Edit: thanks everyone for the suggestions. In the end I decided to buy a icy box usb3.1 4xhdd enclosure for around 100€. In the description it says it only works with mac and windows, but my Linux laptop works well with it, I guess the pi will to as well.
I will print an enclosure for the power brick and the pi to screw to the drive case.
Here is why I choose this option:
The pi is rather cheap compared to its power and also power consumption. I already had 4x4tb HDDs which I wanted to use, so at least 4 slots needed.
The pi has 2x usb 3.0 connections which can be used simultaneously. One will be used for the 4bay, the other is free for now. I have the option to connect a second Nas case if I need more storage.
Usb 3.0 is pretty fast, even if I don't get all the 5gbit/s. It's still faster than 1gbit/s ethernet.
I also thought about getting 2x 2xhdd enclosures to use the two usb3.0 at the same time.
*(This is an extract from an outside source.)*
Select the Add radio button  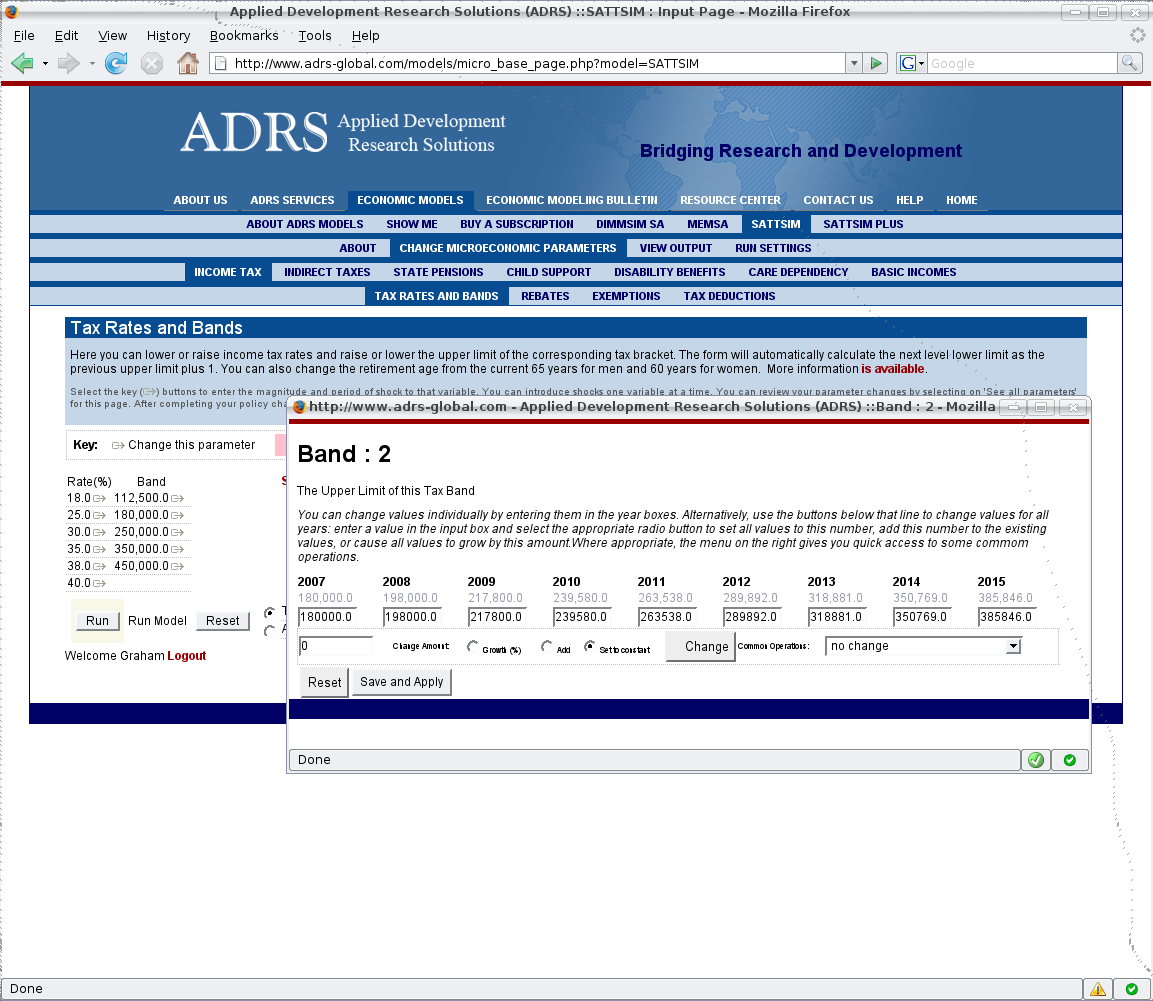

But decided against it because it would be a little more sketchy and I wanted to keep a free usb port for a second drive enclosure.
There are some enclosures that offer raid (hardware raid?) But I could not figure out if that would mean that all 4 drives will be raided, so I decided for the cheaper variant and would do the raid myself.
I plan on running 2 drives as raid1 and the other as raid 0 for secure storage and the other for movies and stuff I can download again.
Thanks again for all the comments!
It seems weirdly difficult to find a good solution to attach HDDs to my pi.
Best case would be for me a enclosure with small power supply, space for my pi, and at least 2 bays for HDDs, rather 4. All that for under 100€ of cause :D
I could not really find cheap hhd enclosures that connect via usb. Any recommendations? I don't really want to use HDD toasters, they feel not permanent enough for a Nas. I could also not find sata to usb hats for the pi that are available right now
yeah, once you have the drives, building the rest of the system can be done for dummy cheap if you look at like cheap used workstations that some company or school is offloading. and it would still probably be a more capable system all around.
First of all, you will never achieve usb3 full theoretical speed. Its just not going to happen. Even if you could though you wouldn't be able to get full speeds because your bandwidth is split between devices. You will be sharing the bus between plugged in devices along with on board hardware devices.
I ripped out the control board of the 2x bay toaster and then bought some sata extension cables (with power) for 2x HDDs. 3D printed a little drive bay type thing and then slapped the raspi on top with the usb controller. It works great!
Works for my usecase of basic NAS /SMB /SFTP and I can stream 1080p etc.
But would look to sata in the future also like you mention, couldn't find a hat, but USB speeds are fine for me.
You can do it. I use a powered USB hub and a raspberry pi, and 5 hard drives.
It is a mess of cables but was simple enough.
I also sprang for a UPS because most filesystem's I tried like zfs and btrfs didn't appreciate random brownouts from running 4 drives off the pi itself.
Right now they're xfs and used for a minio install and torrent storage
TERRAMASTER F2-223 2Bay NAS Storage – High Performance for SMB with N4505 Dual-Core CPU, 4GB DDR4 Memory, 2.5GbE Port x 2, Network Storage Server (Diskless) https://a.co/d/iT25GwL
I dont know if this qualifies as a "toaster" but Ive used this docking bay in the past for a NAS and it served my purposes decently well.
One thing to keep in mind is that random IO will be lacking with a usb interface. Also, this particular chipset does powercycle all the drives when one is removed so drive swaps end up requiring you to power the entire system off to perform. Also no integrated cooling may be a deal breaker as you illuded to.
If I was basing a nas build off of a PI, I would look to use the PCIe 1x2.0 interface on the pi 5 as a HBA.
I'm using terramaster as hdd enclosure. I have two of those, both connected to lenovo thinkcentre. I've tried rpi but I needed more power hence the lenovo thingy.
M2 isn't much more expensive than HDDs anymore. It used to be five times times the cost. Now maybe 1.5 to 2 times. And they require a lot less space and no dedicated backplane with seperate power.
Also you need redundancy. A 20TB hdd is very expensive and usually very overkill. Rebuilding them takes very long if you ever have corruption issues, along with other problems.
It's better to have three smaller drives than a single 20TB one.
Unless you're running an actual datacenter with cooling and big rack space, m.2 is a likely more worth it these days for a small home NAS.